▸ How to complete this task
Exactly as they appear below, repeat the lines from the one with "Click the Currency lookup magnifier icon" through the one with "Screen dimensions: 1853x1265", and no others.

▸ Data under study
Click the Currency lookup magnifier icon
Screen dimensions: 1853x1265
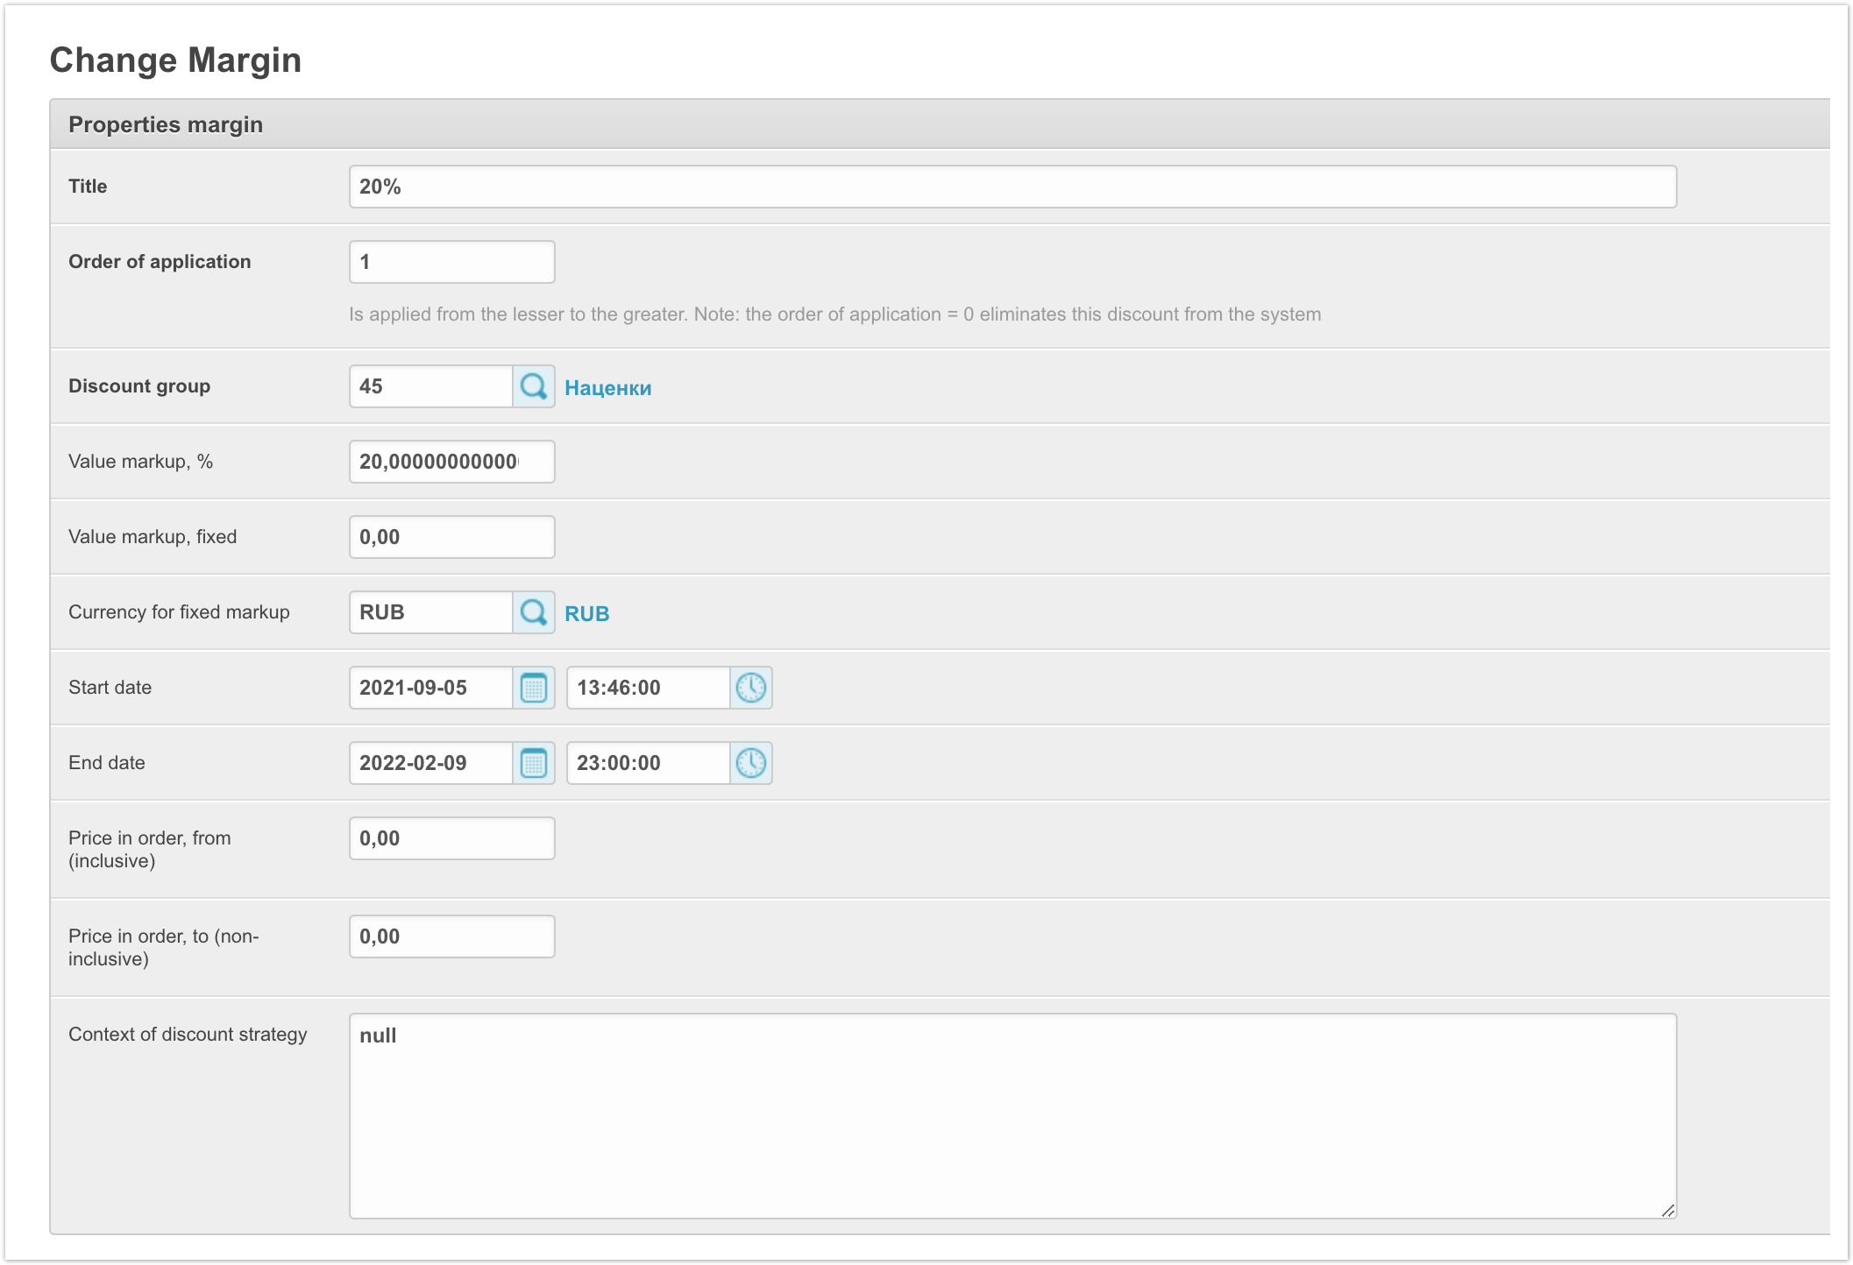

...

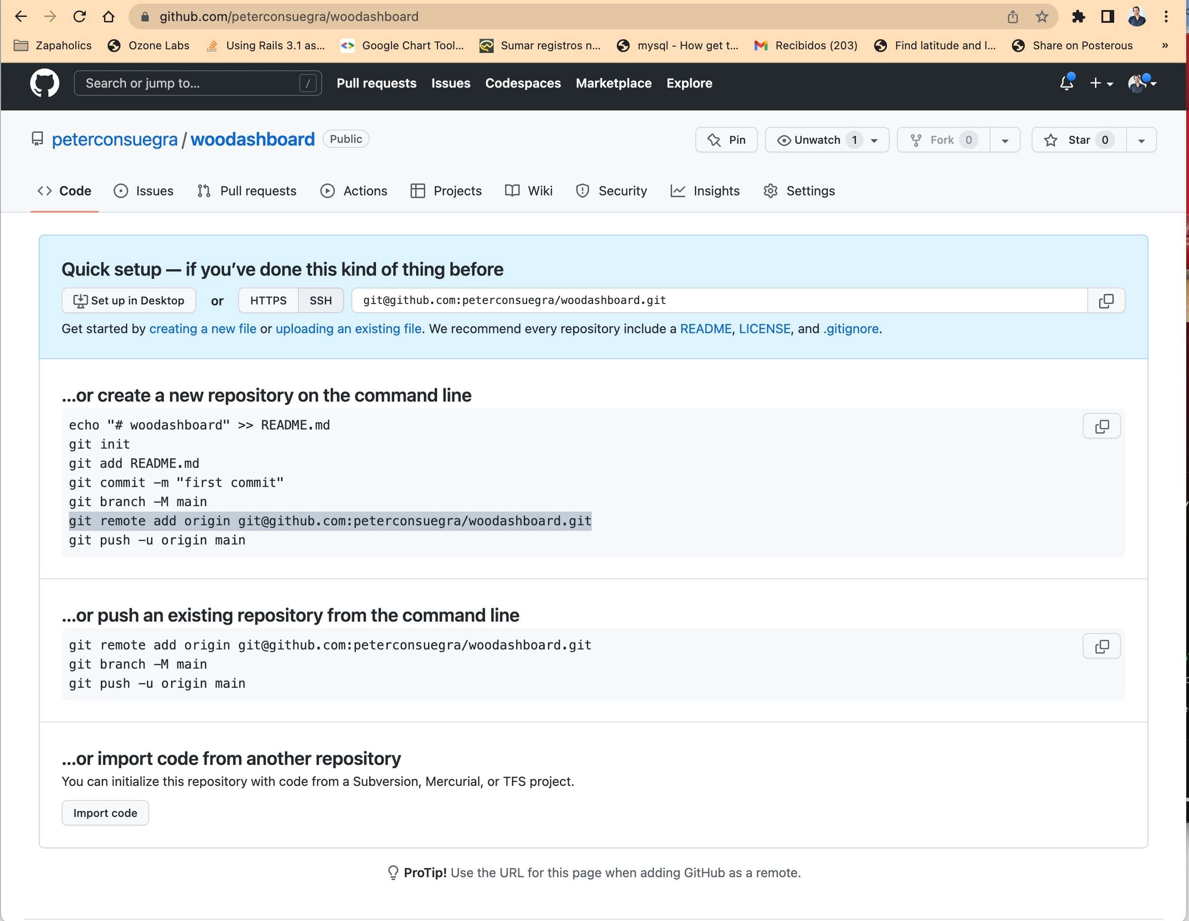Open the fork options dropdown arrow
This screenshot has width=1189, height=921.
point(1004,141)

▸ Exercise answer
Click the Currency lookup magnifier icon
Screen dimensions: 1853x1265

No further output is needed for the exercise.